Liam Barrett, 25, from Darwen, said that families in the country lacked basic water supplies, while they had poor access to doctors and few toilets.

He has spoken out after he travelled to Edumfa, where he was involved in setting up mobile medical clinics, and Immuna, where he took part in a water project.

Mr Barrett, a junior doctor at Royal Blackburn and Burnley General hospitals who went on the trip with fellow doctors and nurses from East Lancashire Hospitals Trust, said: “We visited to try and break the poverty cycle and the water, public health and medical needs.

“Most people will have a supply to water but a lot don’t have in-house water.

“So it’s not local and you’ve got school children walking long distances for water in lakes and ponds.

“It’s quite harrowing to see people in the 21st century drinking out of lakes and ponds.

“Then there are public health issues with toilets. There is one toilet for a community of 600 people.

“The roads are also terrible and most people live in mud huts.”

Mr Barrett said the mobile medical clinics were set-up to help people with problems ranging from skin conditions to diarrhoea, malaria and dehydration.

He said: “We’d take the details of the people and then do standard checks such as blood pressure, heart and respiratory rates and then we handed these to a doctor.

“A lot of the conditions these people had were avoidable or easily treatable but they had no or limited access to doctors. Many had never seen one before, as there just isn’t a primary care system.

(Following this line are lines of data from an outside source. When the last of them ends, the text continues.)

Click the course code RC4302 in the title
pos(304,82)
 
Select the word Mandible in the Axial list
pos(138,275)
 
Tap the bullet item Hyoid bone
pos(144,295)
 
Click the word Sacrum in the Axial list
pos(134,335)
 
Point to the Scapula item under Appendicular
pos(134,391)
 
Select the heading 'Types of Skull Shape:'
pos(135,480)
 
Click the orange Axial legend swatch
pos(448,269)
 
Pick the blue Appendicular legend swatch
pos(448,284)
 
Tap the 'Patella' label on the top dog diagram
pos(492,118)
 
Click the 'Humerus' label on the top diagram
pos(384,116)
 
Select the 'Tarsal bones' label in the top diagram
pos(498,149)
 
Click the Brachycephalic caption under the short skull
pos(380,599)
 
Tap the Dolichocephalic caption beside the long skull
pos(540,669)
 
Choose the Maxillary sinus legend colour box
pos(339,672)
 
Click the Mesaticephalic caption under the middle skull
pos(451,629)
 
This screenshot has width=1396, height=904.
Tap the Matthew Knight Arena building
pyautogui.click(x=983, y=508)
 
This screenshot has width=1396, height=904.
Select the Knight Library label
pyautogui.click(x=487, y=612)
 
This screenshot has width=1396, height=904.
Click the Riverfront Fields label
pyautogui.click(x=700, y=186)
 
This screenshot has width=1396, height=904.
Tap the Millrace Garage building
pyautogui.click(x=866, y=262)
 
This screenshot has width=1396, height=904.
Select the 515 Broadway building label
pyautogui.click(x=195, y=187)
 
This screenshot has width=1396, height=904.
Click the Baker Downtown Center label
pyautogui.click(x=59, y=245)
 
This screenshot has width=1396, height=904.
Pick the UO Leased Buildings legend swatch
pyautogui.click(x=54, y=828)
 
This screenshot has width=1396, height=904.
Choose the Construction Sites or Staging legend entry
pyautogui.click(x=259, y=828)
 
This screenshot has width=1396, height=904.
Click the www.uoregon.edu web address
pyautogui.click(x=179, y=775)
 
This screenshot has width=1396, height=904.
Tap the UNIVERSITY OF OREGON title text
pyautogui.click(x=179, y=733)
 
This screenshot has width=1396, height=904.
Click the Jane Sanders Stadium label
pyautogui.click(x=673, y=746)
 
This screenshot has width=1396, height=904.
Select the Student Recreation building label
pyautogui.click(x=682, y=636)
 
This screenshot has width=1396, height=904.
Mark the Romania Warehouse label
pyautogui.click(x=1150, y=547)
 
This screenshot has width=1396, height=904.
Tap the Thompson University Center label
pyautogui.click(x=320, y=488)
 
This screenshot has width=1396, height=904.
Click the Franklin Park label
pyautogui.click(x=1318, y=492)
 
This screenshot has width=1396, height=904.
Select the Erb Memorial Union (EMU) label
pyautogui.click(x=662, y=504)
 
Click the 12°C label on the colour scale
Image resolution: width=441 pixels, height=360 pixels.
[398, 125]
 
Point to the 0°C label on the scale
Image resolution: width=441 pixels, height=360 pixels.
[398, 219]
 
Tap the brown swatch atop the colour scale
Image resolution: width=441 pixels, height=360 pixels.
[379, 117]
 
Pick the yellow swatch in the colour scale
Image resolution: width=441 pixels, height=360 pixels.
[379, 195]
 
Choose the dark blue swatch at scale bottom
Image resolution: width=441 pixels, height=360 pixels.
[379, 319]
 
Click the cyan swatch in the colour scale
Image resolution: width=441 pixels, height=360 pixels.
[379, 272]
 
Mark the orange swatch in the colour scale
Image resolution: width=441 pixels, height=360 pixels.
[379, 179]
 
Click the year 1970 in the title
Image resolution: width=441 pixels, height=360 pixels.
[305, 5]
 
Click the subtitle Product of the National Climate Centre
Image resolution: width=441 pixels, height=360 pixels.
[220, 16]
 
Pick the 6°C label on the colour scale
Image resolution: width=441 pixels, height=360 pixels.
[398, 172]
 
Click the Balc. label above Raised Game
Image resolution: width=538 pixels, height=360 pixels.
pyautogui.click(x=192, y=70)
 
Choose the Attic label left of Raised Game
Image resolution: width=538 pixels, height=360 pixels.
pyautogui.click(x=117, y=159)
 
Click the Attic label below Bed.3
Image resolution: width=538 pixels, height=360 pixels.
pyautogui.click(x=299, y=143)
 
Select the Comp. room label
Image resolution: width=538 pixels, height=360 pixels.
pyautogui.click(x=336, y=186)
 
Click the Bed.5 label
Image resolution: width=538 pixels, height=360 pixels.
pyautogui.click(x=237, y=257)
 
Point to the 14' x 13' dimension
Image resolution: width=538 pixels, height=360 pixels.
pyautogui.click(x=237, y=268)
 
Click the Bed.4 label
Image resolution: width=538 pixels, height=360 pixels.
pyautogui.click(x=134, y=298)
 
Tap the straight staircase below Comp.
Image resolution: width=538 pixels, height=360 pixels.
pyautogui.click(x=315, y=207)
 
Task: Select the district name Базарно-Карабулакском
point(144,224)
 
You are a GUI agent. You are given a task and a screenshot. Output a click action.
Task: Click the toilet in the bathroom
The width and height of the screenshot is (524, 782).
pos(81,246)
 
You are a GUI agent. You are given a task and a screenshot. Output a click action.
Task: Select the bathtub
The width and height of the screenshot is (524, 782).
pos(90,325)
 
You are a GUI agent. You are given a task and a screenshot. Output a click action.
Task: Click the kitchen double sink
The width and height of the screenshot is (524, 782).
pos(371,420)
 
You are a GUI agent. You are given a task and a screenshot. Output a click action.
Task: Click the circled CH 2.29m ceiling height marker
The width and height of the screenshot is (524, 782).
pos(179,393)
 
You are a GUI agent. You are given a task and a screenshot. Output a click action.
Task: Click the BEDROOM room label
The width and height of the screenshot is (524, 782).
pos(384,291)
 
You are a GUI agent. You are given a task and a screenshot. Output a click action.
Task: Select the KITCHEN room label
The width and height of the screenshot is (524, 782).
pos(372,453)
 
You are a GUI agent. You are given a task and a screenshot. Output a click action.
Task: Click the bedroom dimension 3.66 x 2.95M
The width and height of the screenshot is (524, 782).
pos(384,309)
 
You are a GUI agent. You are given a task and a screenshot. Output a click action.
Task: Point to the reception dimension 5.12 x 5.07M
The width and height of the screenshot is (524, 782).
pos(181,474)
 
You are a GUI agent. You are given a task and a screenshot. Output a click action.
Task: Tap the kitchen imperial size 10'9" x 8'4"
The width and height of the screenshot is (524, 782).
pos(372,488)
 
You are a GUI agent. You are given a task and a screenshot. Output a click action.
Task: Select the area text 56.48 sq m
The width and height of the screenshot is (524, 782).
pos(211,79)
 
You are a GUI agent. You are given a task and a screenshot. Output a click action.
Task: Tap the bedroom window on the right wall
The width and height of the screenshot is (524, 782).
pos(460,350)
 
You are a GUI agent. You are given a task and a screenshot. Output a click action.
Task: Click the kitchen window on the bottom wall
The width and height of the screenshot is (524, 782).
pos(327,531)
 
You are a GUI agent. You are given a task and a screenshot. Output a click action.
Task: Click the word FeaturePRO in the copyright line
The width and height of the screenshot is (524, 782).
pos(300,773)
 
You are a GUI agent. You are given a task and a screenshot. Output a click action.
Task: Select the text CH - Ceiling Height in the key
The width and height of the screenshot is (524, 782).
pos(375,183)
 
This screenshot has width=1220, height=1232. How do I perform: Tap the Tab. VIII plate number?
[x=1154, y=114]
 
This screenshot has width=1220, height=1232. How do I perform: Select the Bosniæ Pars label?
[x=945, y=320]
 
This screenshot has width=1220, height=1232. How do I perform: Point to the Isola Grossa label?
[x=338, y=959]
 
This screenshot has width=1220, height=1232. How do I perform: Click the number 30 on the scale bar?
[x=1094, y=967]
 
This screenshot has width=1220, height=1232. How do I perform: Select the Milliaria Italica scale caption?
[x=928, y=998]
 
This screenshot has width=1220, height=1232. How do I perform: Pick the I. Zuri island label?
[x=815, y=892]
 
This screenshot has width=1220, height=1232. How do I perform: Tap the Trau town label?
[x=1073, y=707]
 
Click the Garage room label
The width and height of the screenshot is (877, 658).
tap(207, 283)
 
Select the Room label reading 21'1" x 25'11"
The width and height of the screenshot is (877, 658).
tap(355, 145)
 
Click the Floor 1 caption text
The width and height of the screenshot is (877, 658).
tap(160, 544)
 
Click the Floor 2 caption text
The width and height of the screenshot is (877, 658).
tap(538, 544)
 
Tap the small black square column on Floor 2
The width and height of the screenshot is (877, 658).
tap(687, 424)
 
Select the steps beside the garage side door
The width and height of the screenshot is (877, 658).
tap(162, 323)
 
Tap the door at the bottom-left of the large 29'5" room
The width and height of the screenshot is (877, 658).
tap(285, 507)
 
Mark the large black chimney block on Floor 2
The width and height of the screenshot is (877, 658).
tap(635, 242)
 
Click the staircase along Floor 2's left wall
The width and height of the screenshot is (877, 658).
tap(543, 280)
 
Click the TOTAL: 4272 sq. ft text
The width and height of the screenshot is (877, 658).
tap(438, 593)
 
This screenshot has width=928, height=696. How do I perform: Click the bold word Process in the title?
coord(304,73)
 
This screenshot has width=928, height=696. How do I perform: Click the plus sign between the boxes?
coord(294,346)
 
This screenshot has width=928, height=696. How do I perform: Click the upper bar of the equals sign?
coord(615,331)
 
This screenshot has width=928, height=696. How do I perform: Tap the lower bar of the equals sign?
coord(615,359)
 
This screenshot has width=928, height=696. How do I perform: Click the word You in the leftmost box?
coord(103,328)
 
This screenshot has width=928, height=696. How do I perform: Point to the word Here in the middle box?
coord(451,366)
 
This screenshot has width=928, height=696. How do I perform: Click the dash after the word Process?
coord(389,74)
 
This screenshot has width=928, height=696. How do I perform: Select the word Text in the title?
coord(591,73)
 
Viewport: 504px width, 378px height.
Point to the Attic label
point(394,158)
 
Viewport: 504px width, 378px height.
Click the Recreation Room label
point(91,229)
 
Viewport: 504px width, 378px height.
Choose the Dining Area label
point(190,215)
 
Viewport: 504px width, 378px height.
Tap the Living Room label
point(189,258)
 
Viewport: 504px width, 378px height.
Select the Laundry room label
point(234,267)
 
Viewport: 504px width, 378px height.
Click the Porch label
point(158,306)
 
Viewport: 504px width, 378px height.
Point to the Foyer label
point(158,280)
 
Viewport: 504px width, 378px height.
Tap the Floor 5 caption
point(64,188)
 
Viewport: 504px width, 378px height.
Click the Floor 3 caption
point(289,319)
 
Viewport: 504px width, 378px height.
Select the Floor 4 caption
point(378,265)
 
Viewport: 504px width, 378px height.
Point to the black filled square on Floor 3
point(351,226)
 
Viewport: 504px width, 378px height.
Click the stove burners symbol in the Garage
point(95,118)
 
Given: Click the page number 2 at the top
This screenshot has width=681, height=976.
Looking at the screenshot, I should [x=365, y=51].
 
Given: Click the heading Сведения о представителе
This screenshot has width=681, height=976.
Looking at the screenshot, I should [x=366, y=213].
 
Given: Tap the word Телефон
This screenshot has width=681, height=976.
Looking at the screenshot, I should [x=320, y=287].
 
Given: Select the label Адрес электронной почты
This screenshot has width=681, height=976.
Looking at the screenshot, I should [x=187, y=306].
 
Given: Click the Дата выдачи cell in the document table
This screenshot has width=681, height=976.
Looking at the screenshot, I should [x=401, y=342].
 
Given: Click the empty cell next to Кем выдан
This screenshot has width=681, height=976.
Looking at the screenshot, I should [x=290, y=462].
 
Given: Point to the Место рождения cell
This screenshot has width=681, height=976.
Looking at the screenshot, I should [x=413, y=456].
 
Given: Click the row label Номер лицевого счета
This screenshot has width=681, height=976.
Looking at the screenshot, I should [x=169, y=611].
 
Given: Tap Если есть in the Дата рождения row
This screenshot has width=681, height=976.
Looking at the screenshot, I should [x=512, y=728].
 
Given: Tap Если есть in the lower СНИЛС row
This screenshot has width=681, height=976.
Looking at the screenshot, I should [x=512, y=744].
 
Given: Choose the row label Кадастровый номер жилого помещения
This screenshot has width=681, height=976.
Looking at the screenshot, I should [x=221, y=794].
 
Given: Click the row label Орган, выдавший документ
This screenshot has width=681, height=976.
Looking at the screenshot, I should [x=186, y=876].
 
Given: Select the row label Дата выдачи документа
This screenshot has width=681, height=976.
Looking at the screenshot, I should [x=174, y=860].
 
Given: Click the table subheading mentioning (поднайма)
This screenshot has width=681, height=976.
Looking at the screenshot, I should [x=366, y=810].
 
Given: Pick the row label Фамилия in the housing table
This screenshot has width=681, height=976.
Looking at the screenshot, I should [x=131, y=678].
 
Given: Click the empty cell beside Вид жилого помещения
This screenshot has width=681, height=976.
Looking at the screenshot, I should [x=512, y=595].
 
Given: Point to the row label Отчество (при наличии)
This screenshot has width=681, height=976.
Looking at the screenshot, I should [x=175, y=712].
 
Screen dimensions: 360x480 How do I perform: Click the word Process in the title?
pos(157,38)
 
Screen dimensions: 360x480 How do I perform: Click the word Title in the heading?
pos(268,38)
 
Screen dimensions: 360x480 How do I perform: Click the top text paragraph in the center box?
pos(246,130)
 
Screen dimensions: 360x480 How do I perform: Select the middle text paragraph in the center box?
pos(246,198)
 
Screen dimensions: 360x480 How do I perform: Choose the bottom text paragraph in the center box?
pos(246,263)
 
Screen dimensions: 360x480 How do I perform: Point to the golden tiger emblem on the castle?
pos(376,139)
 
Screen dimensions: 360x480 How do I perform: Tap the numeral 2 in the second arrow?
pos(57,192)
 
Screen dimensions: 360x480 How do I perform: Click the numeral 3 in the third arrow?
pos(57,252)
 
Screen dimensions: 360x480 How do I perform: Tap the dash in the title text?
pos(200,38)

“There is a brain freeze when it comes to doctors in these rural communities.

Dr Barrett made the visit as part of the student-led movement for global health charity, Global Brigades’ project.

He is the director of the UK branch of Global Brigades charity, alongside almost finishing his first year as a junior doctor which has seen him work in the A&E, Gastroenterology and the breast service.

He was also a medical student at University of Birmingham, as well as doing BSc in emergency care where he worked at Salford Royal Hospital.

Dr Barrett has attended many brigades during his time as a medical student, including to Honduras, Nicaragua and Panama and his latest was the first ever UK healthcare professional brigade to Ghana.

As well as setting up mobile medical clinics, the team were involved with community health worker training and launched a Global Brigades water project in Immuna with their partners Lions Clubs International, a service club organisation that support a range of good causes and projects locally and globally.

He added: “At Global Brigades, we welcome people from all backgrounds to volunteer, fundraise and donate, so long as their drive meets the needs of the communities we work with.

“It’s such a rewarding project to be involved in.”